# What is expected:
Do these three statements agree with the text on the 1944 Estonian mobilisation? For each, answer yes or no and quote the deciding words from the text. 1. The general mobilisation covered men born in 1904-1923. 2. Uluots gave his interview on 31 January 1944. 3. Soodla was actually the local recruitment officer for Waffen-SS.

80 years ago, on 7 February 1944 the last legal Prime Minister of Estonia before the Soviet annexation Jüri Uluots gave an interview that turned out to be one of the most important broadcasts in the history of the Estonian Broadcasting Company. In the following days it was published or referred to in most of the Estonian newspapers. The quote above summarises the main idea of the interview.

Declaration of Mobilisation

Uluots had been keeping a low profile after the German occupation authorities rejected the conditional proposal for cooperation implicitly made in the name of the Republic of Estonia in the summer of 1941. After that he had dismissed all the German proposals for substantive or propagandistic cooperation. However, he had not participated directly in the activities of the hitherto passive national resistance groups either.

Since Uluots had been inactive for some time his public appearance in February 1944 was significant, but his message was even more important – Estonians should take up arms to defend their country against the Soviet occupants. More specifically, Uluots supported the general mobilisation of men born in 1904-1923 announced by Head of the Directorate of the Estonian Self-Administration Hjalmar Mäe on 31 January 1944. The general mobilisation also included some special categories, e.g., officers, military surgeons etc.

The wording of the mobilisation order was quite strange. In fact, it was a top-notch propaganda document without any hint to the actual operators – the Germans: “The defence of the Estonian land and people against the attacks of Bolshevik Russia demands the readiness of all able-bodied men for armed struggle. To this end I shall order the following:

§ 1. All men born in 1904-1923 who were citizens of the former Republic of Estonia before 20 June 1940 shall be mobilised into Estonian army units…”

Possibly, there were some who actually believed that the “Estonian army” was being formed but it was clearly a minority. A more attentive reader of the news must have noticed that the mobilisation orders were issued by Inspector-General Oberführer Johannes Soodla, who was actually the local recruitment officer for Waffen-SS. At the same time Soodla was appointed Commander of the Reinforcement Unit of the Estonian Waffen-SS.

In reality the mobilisation was carried out with the approval of Adolf Hitler, under the orders of SS-Reichsführer Heinrich Himmler and the general leadership of Higher SS and Police Leader in Ostland Obergruppenführer Friedrich Jeckeln. The latter authorised Inspector-General Soodla to carry out the mobilisation. The involvement of the Directorate of the Estonian Self-Administration and its Head Hjalmar Mäe added the process some Estonian flavour but had no practical role in the whole thing.

Although an average recruit was not an expert of international or constitutional law the general understanding was that Hjalmar Mäe had no direct or indirect authority to declare the mobilisation in the name of the Republic of Estonia. Presumably the majority of the recruits realised that it was a German mobilisation, just ostensibly organised by Estonians.

Items stored from a collection:
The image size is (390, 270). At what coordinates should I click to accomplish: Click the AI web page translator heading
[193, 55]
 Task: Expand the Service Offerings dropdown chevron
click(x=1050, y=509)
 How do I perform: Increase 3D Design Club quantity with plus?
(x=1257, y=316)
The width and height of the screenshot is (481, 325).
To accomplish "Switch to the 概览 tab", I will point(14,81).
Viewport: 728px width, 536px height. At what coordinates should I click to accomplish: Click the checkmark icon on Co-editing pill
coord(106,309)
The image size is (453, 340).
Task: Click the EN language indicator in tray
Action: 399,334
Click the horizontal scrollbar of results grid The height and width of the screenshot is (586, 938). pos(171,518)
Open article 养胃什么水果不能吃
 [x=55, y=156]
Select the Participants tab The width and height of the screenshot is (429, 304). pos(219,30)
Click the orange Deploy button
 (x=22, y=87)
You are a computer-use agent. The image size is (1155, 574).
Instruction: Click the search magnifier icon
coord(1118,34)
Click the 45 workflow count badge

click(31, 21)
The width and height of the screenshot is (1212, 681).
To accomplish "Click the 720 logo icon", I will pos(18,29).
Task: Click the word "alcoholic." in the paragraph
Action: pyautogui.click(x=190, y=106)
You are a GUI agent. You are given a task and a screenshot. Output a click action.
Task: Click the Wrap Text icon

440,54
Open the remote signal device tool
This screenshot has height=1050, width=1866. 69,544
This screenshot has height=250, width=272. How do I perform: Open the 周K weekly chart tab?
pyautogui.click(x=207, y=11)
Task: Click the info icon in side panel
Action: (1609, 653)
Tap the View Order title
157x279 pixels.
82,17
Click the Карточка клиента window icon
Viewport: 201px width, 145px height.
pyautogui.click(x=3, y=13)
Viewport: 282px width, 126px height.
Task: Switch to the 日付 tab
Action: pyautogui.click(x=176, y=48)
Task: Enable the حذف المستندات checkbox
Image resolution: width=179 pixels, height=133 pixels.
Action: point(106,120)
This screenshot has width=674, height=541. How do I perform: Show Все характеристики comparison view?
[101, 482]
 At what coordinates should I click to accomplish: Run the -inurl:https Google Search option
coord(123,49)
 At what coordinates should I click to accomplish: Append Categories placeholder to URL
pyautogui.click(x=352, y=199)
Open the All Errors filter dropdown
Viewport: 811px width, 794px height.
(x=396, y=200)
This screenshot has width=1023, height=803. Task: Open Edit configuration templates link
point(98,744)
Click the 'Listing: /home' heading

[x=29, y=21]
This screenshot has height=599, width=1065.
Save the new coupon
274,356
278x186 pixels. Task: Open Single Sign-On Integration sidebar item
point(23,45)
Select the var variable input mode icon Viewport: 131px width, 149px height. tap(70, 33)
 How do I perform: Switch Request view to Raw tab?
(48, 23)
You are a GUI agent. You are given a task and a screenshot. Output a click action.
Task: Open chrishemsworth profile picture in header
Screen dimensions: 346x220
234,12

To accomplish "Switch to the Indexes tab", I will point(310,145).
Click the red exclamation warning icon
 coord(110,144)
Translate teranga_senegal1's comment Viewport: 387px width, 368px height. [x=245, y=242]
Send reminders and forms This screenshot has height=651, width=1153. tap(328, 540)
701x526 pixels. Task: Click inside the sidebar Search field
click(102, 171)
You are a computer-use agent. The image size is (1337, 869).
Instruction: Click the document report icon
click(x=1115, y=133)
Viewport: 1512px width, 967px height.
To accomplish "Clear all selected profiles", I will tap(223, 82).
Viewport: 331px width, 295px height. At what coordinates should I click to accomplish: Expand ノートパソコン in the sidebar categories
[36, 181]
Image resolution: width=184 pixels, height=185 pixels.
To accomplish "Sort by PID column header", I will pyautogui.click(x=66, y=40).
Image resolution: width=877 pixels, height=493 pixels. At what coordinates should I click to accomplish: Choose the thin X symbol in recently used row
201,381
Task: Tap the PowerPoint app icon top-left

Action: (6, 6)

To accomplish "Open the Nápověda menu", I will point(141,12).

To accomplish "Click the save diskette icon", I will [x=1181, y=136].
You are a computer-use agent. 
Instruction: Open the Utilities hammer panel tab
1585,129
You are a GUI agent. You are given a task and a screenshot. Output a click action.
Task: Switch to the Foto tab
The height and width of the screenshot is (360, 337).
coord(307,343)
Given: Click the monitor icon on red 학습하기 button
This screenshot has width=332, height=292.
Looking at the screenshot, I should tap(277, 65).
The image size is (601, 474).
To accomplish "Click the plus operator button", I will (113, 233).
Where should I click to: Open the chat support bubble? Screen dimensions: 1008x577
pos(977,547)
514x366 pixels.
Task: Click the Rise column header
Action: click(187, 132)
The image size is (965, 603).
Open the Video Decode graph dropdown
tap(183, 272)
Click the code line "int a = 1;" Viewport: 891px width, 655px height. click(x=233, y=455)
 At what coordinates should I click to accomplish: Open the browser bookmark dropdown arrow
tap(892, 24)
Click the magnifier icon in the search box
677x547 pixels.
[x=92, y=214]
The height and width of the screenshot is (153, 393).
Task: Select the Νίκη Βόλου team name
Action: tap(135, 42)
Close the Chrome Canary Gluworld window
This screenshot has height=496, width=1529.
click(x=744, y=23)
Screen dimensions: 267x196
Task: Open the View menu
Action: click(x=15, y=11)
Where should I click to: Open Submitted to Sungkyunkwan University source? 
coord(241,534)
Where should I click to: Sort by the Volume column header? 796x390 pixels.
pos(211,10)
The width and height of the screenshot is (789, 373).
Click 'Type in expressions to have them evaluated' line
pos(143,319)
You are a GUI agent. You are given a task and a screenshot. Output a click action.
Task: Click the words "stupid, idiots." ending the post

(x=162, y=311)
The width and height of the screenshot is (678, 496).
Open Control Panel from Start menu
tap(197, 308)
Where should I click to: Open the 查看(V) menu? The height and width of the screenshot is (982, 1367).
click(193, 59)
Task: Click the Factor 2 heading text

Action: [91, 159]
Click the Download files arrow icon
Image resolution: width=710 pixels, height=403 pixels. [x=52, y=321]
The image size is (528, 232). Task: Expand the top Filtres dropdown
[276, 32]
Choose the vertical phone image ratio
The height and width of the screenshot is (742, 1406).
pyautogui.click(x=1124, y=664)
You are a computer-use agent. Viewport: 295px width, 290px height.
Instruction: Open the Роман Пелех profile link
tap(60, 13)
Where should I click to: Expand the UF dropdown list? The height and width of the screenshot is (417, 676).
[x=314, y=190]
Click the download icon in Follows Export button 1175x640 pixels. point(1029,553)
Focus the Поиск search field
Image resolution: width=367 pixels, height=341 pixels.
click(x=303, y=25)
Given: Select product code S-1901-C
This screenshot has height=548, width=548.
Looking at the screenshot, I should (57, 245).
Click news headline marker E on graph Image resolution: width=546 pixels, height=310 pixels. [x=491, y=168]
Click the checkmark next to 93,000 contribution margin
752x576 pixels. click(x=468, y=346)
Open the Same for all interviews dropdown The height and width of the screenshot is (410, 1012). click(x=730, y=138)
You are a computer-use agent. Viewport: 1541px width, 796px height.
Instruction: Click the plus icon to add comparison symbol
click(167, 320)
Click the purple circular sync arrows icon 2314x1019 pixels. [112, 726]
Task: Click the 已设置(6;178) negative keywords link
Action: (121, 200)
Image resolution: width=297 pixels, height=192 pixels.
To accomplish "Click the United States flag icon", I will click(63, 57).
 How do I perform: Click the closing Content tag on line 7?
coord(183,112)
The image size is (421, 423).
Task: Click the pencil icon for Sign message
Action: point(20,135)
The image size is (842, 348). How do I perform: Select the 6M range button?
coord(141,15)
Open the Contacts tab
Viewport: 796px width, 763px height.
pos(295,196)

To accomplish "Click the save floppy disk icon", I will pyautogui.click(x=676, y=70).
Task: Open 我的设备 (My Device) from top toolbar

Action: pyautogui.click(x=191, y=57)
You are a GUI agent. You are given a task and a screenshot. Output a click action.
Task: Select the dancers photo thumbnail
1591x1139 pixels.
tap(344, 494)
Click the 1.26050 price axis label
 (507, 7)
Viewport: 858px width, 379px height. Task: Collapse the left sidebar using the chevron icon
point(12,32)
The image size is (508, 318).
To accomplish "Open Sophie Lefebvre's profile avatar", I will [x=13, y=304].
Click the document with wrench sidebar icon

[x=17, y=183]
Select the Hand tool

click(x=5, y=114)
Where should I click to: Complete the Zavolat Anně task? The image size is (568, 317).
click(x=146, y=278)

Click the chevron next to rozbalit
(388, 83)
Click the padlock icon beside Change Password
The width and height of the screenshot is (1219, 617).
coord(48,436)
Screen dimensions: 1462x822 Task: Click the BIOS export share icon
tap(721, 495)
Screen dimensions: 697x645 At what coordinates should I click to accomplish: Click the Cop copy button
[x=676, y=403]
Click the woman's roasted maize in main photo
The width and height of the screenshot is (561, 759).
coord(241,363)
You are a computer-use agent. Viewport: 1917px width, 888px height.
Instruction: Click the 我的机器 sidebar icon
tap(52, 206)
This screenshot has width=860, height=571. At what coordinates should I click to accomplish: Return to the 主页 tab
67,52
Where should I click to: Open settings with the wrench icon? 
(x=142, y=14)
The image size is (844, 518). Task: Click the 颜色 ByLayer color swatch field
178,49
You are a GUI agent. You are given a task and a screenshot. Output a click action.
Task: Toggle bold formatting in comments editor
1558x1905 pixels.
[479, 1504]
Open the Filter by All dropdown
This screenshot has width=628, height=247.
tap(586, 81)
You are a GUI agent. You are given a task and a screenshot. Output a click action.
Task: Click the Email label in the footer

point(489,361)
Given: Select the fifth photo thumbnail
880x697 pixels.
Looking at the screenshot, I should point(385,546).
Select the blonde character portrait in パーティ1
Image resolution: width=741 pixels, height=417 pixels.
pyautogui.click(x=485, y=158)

# Solution to this exercise:
1. Yes: "the general mobilisation of men born in 1904-1923"
2. No: "on 7 February 1944 the last legal Prime Minister of Estonia before the Soviet annexation Jüri Uluots gave an interview"
3. Yes: "who was actually the local recruitment officer for Waffen-SS"